Wednesday, November 23, 2011

ritual

Yesterday was my mother's birthday. She would have been - let's see - she would have been 64. This upcoming spring it will be 10 years she has been gone. At some point it becomes more difficult to keep count. Although I always know she was almost exactly 30 years older than me, just like my paternal grandmother was almost exactly 60 years older than me. And they're gone now. As well as my father's identical twin, my favorite uncle, a more recent soreness. It seems that almost everyone is gone now. It feels sometimes, in late fall especially, that I have become way too acquainted with loss.

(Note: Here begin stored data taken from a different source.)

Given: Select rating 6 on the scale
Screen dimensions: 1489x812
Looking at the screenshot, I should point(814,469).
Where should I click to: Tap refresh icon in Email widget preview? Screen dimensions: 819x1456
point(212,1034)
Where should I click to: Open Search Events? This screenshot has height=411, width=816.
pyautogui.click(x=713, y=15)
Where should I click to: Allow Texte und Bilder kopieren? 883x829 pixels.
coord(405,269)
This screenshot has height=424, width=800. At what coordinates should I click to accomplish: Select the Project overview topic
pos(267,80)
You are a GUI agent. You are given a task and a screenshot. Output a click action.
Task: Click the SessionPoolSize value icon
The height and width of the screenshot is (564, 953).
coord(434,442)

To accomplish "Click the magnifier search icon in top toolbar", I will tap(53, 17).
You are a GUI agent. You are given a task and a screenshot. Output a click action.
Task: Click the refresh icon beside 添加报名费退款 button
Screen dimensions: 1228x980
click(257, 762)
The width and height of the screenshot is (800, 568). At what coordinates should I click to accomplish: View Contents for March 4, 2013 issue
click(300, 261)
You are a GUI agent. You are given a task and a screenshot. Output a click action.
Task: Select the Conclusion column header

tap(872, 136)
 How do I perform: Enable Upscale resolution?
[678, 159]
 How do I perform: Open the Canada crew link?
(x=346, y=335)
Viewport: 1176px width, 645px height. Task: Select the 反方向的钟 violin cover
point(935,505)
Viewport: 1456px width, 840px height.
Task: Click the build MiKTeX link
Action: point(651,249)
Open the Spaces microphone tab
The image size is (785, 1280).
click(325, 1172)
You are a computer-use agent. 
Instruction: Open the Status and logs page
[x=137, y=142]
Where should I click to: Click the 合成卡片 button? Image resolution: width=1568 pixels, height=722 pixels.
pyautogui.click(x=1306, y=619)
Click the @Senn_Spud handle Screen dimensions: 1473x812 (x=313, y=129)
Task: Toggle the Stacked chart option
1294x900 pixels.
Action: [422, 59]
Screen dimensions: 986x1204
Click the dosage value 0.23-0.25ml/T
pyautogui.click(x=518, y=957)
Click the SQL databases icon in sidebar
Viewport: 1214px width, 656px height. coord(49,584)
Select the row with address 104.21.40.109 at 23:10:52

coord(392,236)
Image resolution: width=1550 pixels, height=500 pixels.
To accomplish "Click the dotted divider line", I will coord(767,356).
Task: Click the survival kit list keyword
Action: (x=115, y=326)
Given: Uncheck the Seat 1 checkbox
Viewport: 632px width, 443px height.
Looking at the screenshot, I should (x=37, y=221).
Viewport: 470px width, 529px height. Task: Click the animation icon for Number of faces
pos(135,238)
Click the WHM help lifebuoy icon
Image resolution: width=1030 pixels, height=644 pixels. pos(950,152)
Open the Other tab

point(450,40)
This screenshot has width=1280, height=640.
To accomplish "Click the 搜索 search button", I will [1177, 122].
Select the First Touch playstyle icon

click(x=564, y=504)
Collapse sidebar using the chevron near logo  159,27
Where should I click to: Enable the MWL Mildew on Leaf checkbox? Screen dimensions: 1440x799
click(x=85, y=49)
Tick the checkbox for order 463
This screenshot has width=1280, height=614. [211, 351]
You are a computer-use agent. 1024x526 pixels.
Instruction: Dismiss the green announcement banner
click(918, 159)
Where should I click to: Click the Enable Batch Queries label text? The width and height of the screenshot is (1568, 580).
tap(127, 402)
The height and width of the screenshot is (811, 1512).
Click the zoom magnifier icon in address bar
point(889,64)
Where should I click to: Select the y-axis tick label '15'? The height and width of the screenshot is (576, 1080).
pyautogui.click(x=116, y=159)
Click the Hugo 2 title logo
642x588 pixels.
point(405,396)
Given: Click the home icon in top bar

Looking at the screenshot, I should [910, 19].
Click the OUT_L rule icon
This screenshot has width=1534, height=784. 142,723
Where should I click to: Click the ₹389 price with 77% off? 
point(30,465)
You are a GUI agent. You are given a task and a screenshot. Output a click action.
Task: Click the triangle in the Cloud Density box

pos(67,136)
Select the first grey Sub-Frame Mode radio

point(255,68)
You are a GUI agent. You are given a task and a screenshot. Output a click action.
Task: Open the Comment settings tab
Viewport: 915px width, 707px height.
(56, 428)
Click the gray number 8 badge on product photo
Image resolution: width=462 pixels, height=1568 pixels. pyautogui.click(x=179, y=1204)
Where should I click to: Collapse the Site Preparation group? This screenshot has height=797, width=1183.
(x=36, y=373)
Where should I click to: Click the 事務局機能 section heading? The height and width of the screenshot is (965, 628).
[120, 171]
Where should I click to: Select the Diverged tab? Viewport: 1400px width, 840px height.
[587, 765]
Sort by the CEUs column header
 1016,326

Yesterday to commemorate I biked out to the community market, and bought a slice of (vegan) apple pie which they put on a tiny paper plate for me, that I heated up for too long in the communal microwave, and I ate that outside with a cup of coffee, even applying darker lipstick in the bathroom before so I could see the traces of lipstick on the cup, like hers, and I thought of my mother. That is how I memorialize her, by eating a slice of apple pie. My rail-thin mother who inhaled anything sweet, wouldn't eat real food most of the time, but nothing she liked better than a diner, a bowl of soup, a piece of pie out of the case.

About the lipstick: the memories of stealing into my mother's bathroom, and it was stealing, it was an inner sanctum, the bedroom, and opening up the mirrored doors and inhaling the smell of her Clinique loose powder, running my finger along the curve of her coral lipstick. I used to think writing about these experiences were cliche, these girl-experiences, but I am realizing we have been taught to be embarassed about these rituals between daughter and mother, or between sisters, these sense-memories of girlhood. They are not cliche. They are communally felt.

Yesterday I thought again about The Book of Mutter, where I attempt to somehow exorcise the trauma of my mother, my childhood, and the idea of the American orphan. In some ways it is my favorite book, but it remains, still, mostly private, except for the chunk published online. Perhaps it will never be published in book form. Or I could make, I don't know, an art project out of it, too bad I'm really piss-poor at actually making anything.

At the Mutter Museum they had a small exhibit of books bound in human skin. The collection they had were made by two doctors in Vermont (?) who used the skin of patients who donated their bodies for their research, as a form of memoriam. Although John tells me that this was also an occurrence in France, after criminals gave their confession before execution, their confessions would often be bound in their skin. He told me that he thought the criminals volunteered their skin for this use, as a form of purging. Maybe I'm getting this all wrong. Maybe Book of Mutter should be bound in human skin. A strange thought from a strict vegetarian. But perhaps it's already bound in human skin - this book of the body. The Mutter Museum already is in the book - I use an image of two fetal skeleton Siamese twins from the collection as an important repetition. 

I am beginning to worry about my career, for lack of a better word, as a writer. This is coming now at the end of this fall tour trying to thrust Green Girl out into the world, at times succeeding, at other times failing. Also because as I'm ending rewriting the essay book I'm really hit in a dull way with the fact that I am totally unemployed, and I have no classes offered to me for the spring, and I have to find some ways to support us, to support myself. In some ways this worry that has evolved into a constant nag, a fearfulness in the night that might be perceived as laughable, as I got my copy of Bookforum yesterday, and my name was on the front cover as a book reviewed, almost like I was someone, was a known, right next to Ben Marcus, lower right hand bottom (Ben Marcus muttering to himself: Who?) But there are still such moments of amateur-abjection lately, like when John and I went into McNally Jackson, a bookstore downtown in New York, and since I've never actually seen any of my books in a New York bookstore, and I love this bookstore, me asking the person at the front desk whether I could leave a free copy of Green Girl for the fiction buyer, to consider to stock my book, me mumbling, it's been reviewed in some places, and the person behind the counter treating me like I'm self-published, not that there's anything wrong with being self-published, and John becoming lawyer-partner, and saying, "She has a large review in Bookforum this month" and then the person saying something like, Well, if the buyer wanted to buy the book, they would have, or something, and my face all enflamed, I mumbled a thanks and left. I'm beginning to realize perhaps I will always be outside - of the institutions. Like with Book of Mutter - I tried so so intensely to get that book published, even placing as a finalist in a big contest, but to no avail. I cannot even get someone in a position of power to really speak to me of the book. But this isn't about the book. I mean, I've come to terms with the fact that it might never get published. Perhaps it was more important, I mean, that it was written.

My orphans.

Now I must work on Heroines - I said it was done and I lied. I read Part Two and I thought - this is terrible. I can do better. I must do better. So I must do better. I am trying. Sometimes I feel entirely inept as a writer. Maybe that's part of the process of writing. Like everyone, the ineptness, and then pushing, laboring to communicate. Or do others feel quicksilver on their fingers like on their tongues? Do the words, the rhythms, come easier? Perhaps that's what it feels like to be a poet. I don't know. I'm not a poet.